What happens when your valuation drops
Down rounds went from rare to frequent in 2022-2024 and remain a real concern. This page covers mechanics, anti-dilution activation, and survival playbooks for founders facing a flat or down priced round.
How a down round dilutes
Standard dilution math first: the round happens at a lower price per share, so more shares get issued for the same dollar raise, which dilutes everyone. Then anti-dilution provisions kick in for protected investors: their conversion price drops via the broad-based weighted average formula or full ratchet, and additional shares are issued to them. Founders bear most of that extra dilution.
What we learned
Many companies that raised at peak 2021 multiples ended up flat or down by 2023. Anti-dilution provisions that founders treated as theoretical at signing became expensive in practice. Pay-to-play provisions and structured rounds became the norm.
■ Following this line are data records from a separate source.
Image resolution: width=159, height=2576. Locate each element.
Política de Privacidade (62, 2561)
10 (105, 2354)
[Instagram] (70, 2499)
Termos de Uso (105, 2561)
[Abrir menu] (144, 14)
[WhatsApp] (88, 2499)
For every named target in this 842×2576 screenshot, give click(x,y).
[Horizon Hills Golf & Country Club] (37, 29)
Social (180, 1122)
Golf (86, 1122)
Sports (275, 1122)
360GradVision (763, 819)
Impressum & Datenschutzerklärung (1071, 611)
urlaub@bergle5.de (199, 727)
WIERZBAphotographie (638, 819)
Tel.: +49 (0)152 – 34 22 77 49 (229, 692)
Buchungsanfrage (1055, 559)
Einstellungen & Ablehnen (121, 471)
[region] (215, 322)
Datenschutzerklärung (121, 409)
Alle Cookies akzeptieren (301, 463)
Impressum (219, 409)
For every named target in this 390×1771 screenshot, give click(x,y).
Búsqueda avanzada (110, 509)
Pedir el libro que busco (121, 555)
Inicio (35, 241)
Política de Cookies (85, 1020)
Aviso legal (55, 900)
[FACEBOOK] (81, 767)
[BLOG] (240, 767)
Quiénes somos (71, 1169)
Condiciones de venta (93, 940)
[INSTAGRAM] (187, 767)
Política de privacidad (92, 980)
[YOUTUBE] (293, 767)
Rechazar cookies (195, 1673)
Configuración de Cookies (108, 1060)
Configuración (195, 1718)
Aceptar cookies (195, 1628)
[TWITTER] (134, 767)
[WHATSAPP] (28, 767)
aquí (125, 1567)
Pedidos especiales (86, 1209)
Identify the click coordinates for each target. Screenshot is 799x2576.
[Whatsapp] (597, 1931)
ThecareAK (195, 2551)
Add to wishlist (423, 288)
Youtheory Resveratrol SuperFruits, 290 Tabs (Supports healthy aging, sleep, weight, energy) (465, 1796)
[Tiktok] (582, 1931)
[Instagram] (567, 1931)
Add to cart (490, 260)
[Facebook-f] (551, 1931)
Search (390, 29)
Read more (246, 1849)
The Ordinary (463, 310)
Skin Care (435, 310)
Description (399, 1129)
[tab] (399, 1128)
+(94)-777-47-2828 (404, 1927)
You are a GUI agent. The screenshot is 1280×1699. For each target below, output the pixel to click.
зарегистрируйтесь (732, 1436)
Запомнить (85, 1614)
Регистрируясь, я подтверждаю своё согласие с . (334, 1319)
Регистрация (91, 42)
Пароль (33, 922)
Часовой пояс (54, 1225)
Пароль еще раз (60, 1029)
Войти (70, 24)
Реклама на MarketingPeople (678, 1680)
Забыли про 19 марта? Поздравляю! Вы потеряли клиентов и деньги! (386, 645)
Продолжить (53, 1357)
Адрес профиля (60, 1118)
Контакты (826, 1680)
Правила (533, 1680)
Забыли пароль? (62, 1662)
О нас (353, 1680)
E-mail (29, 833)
Founders who had not modeled their down-round exposure in advance were forced into reactive decisions.
If you are heading into a down round
- Model the exact anti-dilution impact at the proposed price using the calculator below.
- Push for pay-to-play to convert non-participating preferred to common.
- Negotiate carve-outs for employee grants and strategic issuances.
- Refresh employee equity if grants would otherwise be deeply underwater.
- Consider a convertible-note bridge to defer the repricing if you can hit a milestone in 6-12 months.
- Communicate transparently with the team about cap table impact (selectively, on a need-to-know basis).